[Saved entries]
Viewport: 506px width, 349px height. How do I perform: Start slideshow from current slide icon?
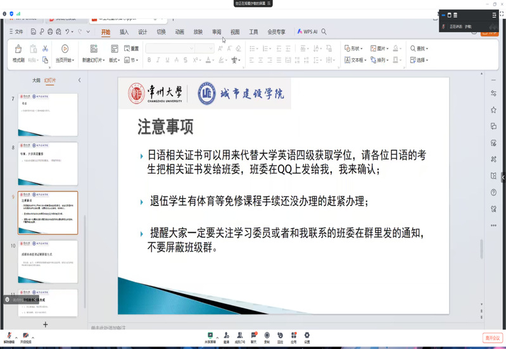65,49
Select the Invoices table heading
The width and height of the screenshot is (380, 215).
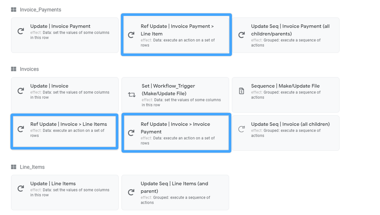click(x=29, y=69)
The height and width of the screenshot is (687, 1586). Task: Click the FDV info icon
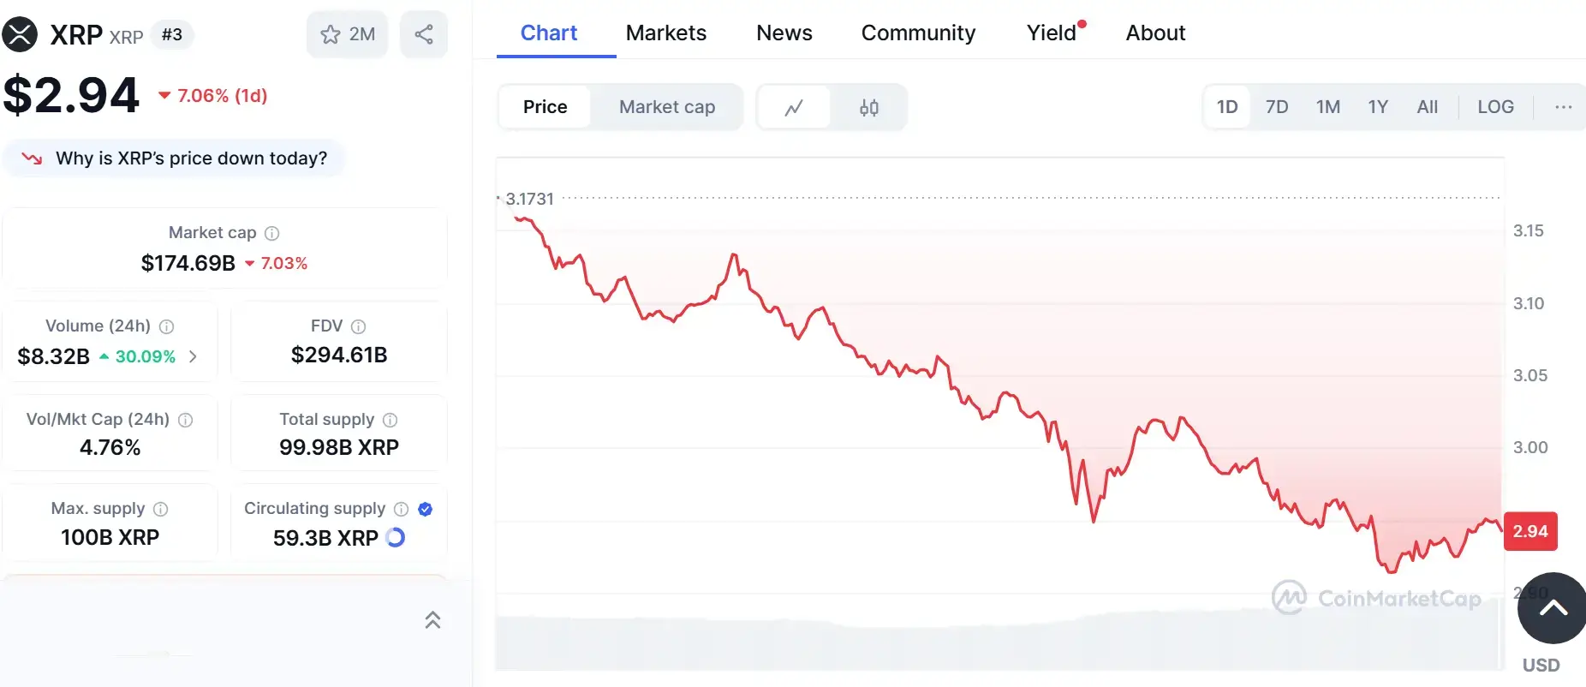click(359, 326)
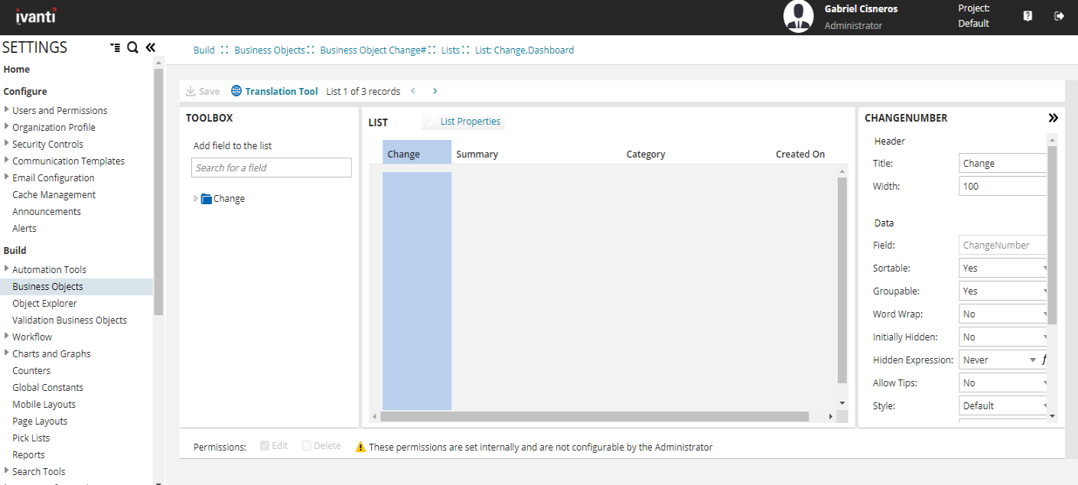Collapse the ChangeNumber properties panel
The image size is (1078, 485).
(x=1053, y=118)
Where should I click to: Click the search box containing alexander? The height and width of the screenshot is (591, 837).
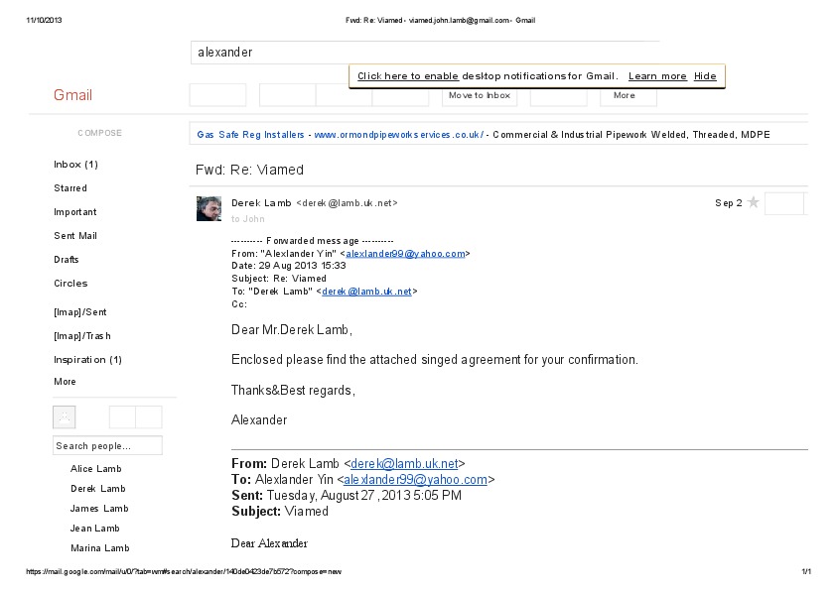(424, 53)
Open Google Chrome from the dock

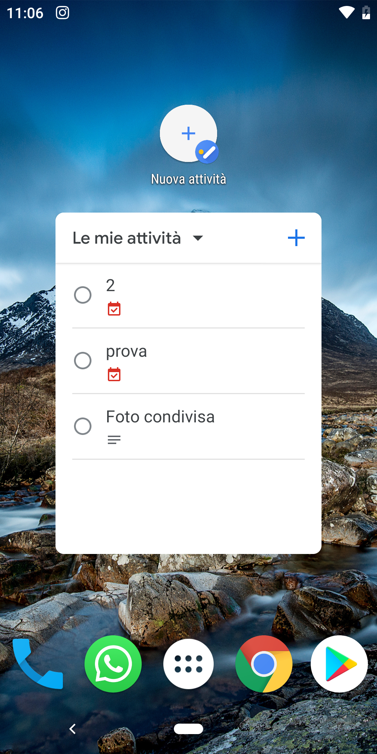[264, 664]
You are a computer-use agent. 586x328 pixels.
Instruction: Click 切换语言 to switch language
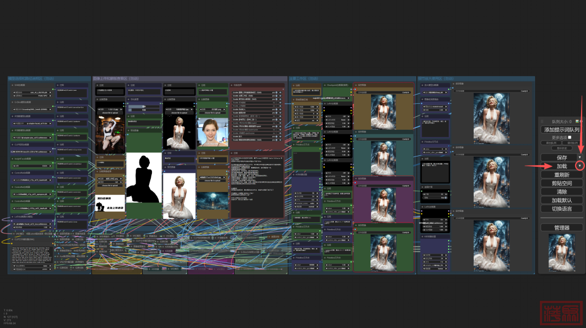(562, 209)
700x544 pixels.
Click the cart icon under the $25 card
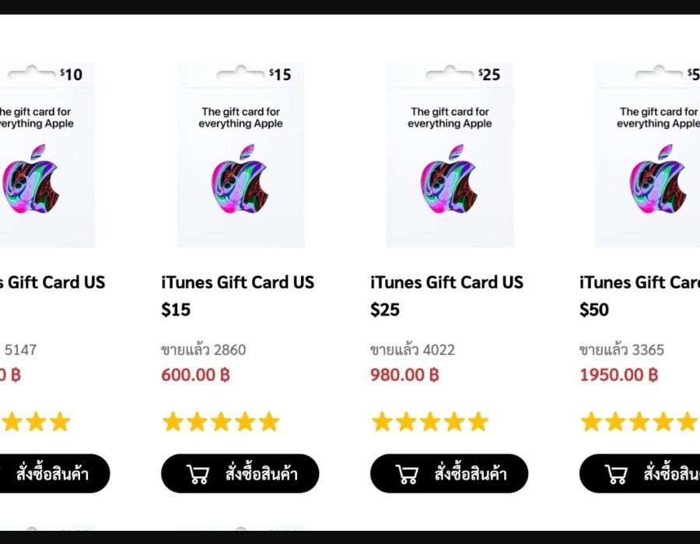pyautogui.click(x=407, y=474)
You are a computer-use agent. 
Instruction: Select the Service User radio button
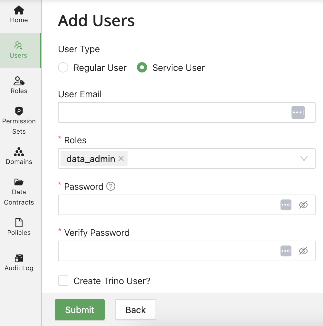[x=142, y=67]
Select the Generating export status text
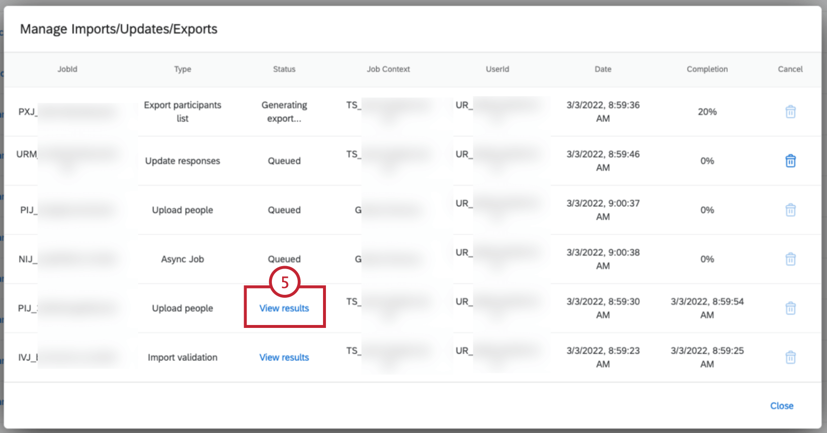Image resolution: width=827 pixels, height=433 pixels. 284,112
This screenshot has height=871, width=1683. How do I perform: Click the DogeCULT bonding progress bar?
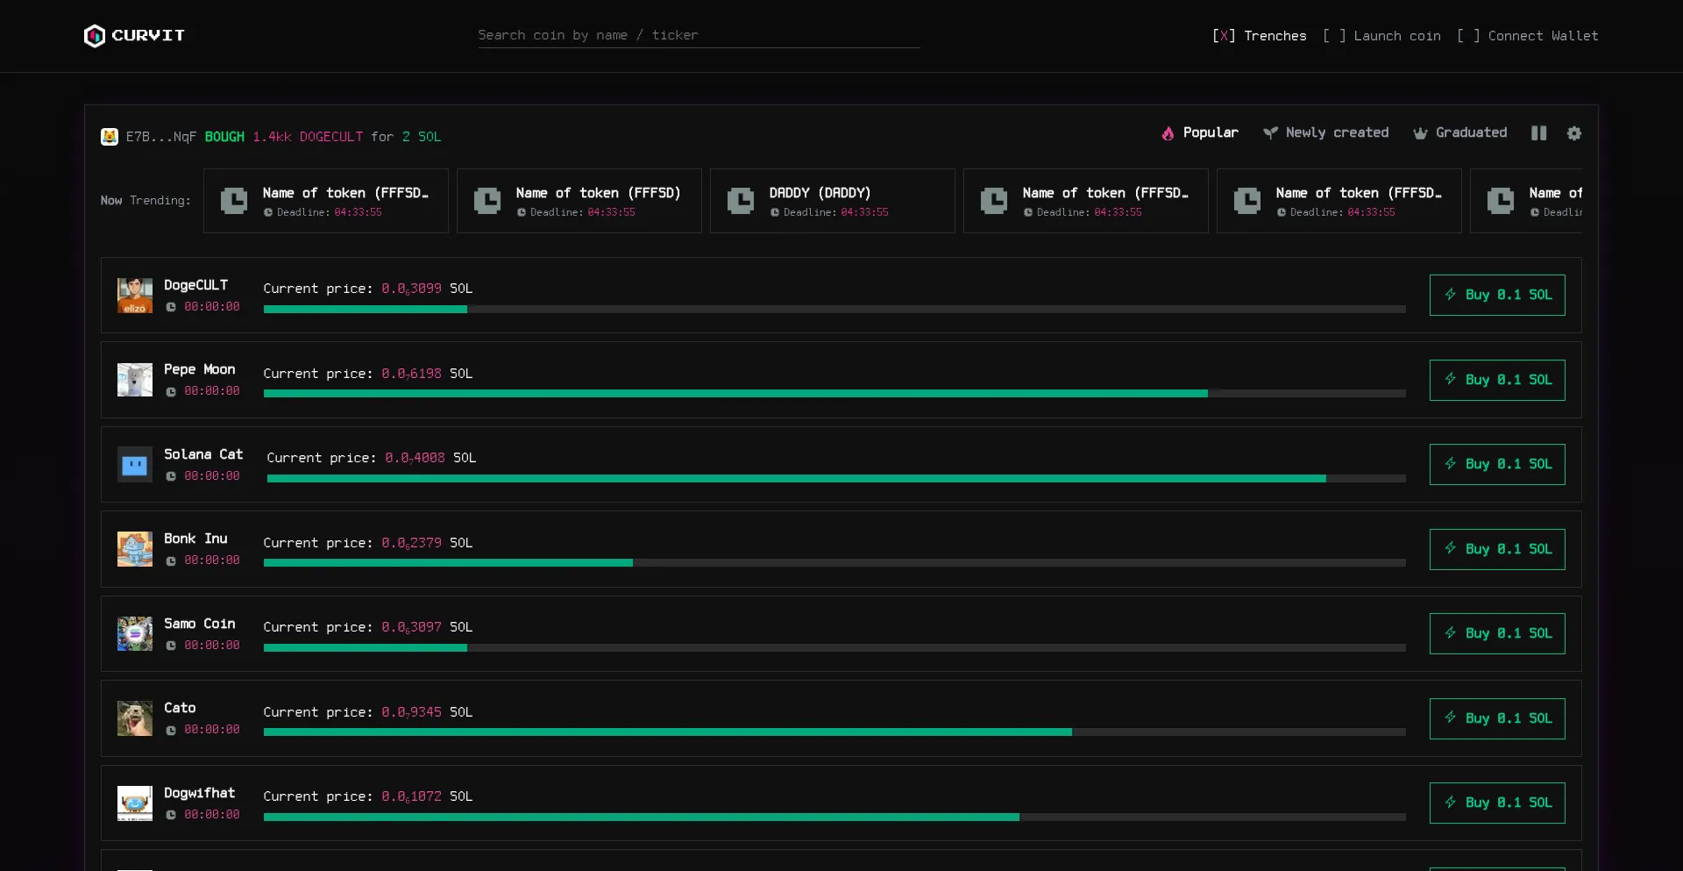[x=834, y=309]
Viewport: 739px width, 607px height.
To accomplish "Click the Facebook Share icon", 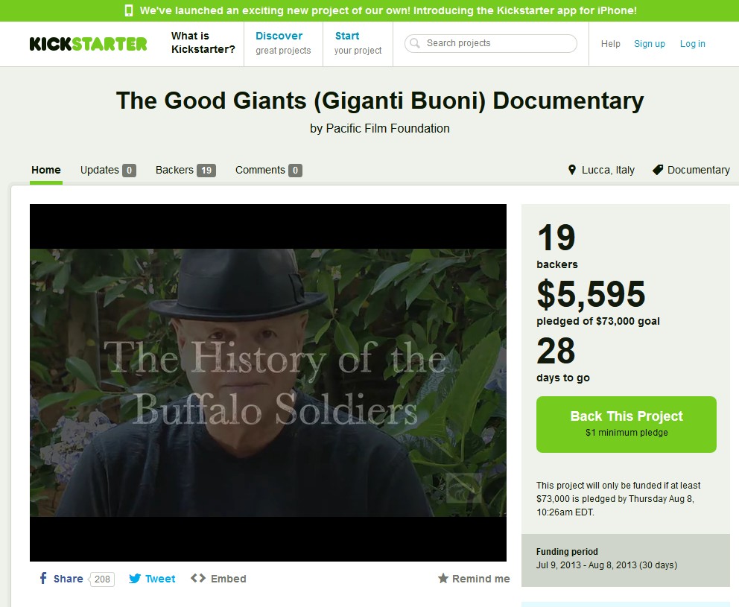I will coord(43,578).
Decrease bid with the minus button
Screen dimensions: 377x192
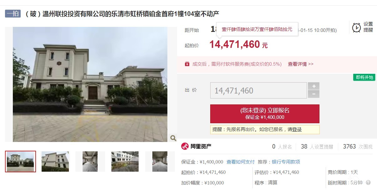[314, 94]
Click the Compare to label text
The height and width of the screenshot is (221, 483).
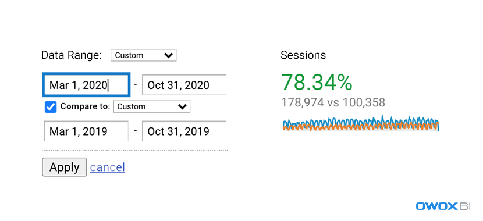(86, 106)
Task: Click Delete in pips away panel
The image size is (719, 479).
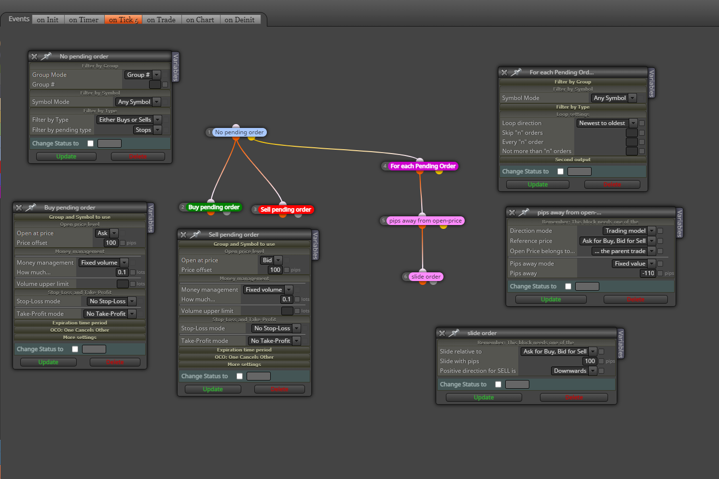Action: pyautogui.click(x=636, y=299)
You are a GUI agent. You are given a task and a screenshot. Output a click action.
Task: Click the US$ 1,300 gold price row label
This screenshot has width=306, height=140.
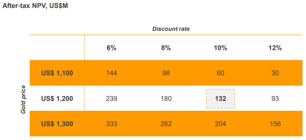point(57,124)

■ DESCRIPTION OF THE TASK
Beginning with the line where "Task: Click Delete in pips away panel" appears, restate word for word every line down to the last one in the data, but keep the pictures out.

■ RESPONSE TO THIS TASK
Task: Click Delete in pips away panel
The image size is (719, 479).
Action: pyautogui.click(x=636, y=299)
You are a GUI agent. You are given a task and a screenshot. Output a click action.
Task: Click the US$ 1,300 gold price row label
This screenshot has width=306, height=140.
point(57,124)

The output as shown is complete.